Para Benedito Marcílio, vice-presidente da Federação dos Aposentados do Estado de São Paulo e membro do Conselho Nacional de Previdência Social, a desaposentação é uma alternativa para os aposentados que continuam trabalhando.

Segundo dados do IBGE, em 2008, os aposentados e pensionistas no país somavam 22 milhões. Entre eles, 6,7 milhões estavam ocupados - cerca de 30% do total.

"O ideal seria se tivéssemos aposentadorias com critérios justos onde o cidadão que trabalhasse 30, 35 anos, recebesse uma aposentadoria que lhe garantisse a sobrevivência. (...) Hoje em dia os critérios são perversos com esse fator previdenciário. Quem se aposenta tem perda de cara de mais de 35% do que se tivesse trabalhando. (...) São mais de 2 milhões de aposentados com carteira assinada. A desaposentação acaba sendo uma forma de corrigir distorções."

Benedito Marcílio diz que o fim do fator previdenciário é uma das bandeiras do movimento de aposentados. "Se o Lula vetar vai ter que assumir os desgastes desse veto. A responsabilidade é dele e ele vai pagar por isso, afinal é ano de decisão política", afirma.

Ação na Justiça

Como a procura por processos de desaposentação começou a crescer, no fim do ano passado a Defensoria Pública da União (DPU) no Paraná entrou na Justiça para possibilitar que todos os aposentados possam pedir por via administrativa a revisão do seu benefício, sem necessitar do processo por desaposentação.

A ação pedia uma liminar para que o INSS começasse a revisar os benefícios de imediato, mas a Justiça negou. O Ministério Público Federal no estado opinou pela rejeição do processo por entender que não é dever da DPU fazer pedido em prol da coletividade. O processo está com juiz para uma decisão.

O defensor público Alfeu Eleandro Fabiane diz que se a Justiça considerar o pedido procedente (válido) na 1ª instância, mesmo que a Previdência recorra, pode ser um "precedente positivo" para ação individual. "Mas conto com a possibilidade de que seja improcedente na primeira instância. Se acontecer, vamos recorrer. No TRF 4 (da região do Paraná), há entendimento de que a desaposentação possa ocorrer, mas eles dizem que o aposentado tem de devolver todos os valores já recebidos. Somos contra porque não recebeu indevidamente, tinha o direito."

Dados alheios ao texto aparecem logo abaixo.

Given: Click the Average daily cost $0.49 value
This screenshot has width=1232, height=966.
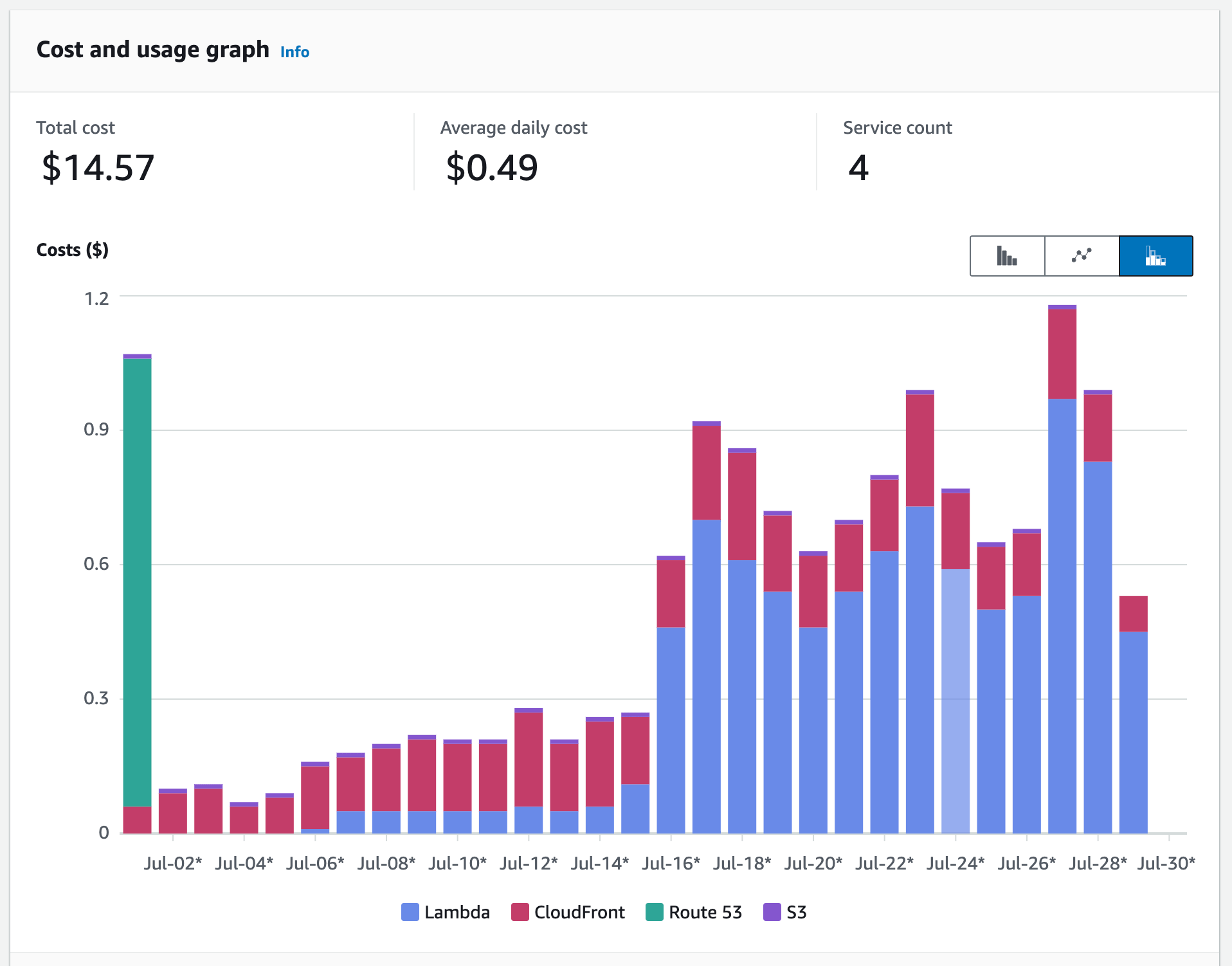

Eleandro Fabiane diz que o tema deve ter um consenso em breve no STJ ou chegar ao Supremo Tribunal Federal (STF). "Como a questão da aposentadoria é tratada como direito fundamental, provavelmente isso vai acabar gerando questão constitucional para o STF. É uma questão nova. Pontualmente algumas pessoas conseguem esse direito, mas pontualmente. Não há decisões de maior alcance." Segundo o defensor, só na DPU de Curitiba (PR) há cerca de 20 casos de pessoas pedindo desaposentação em andamento.

Quem pode pedir

Segundo a advogada Melissa Folmann, do Instituto Brasileiro de Direito Previdenciário, só é possível tentar a desaposentação para quem continuou trabalhando após começar a receber o benefício. "Nos casos em que a pessoa que se aposentou cedo, sofreu incidência do fator previdenciário, e que após ter se aposentado manteve o fator contributivo ou passou a contribuir com valores maiores, vale a pena pedir a desaposentação."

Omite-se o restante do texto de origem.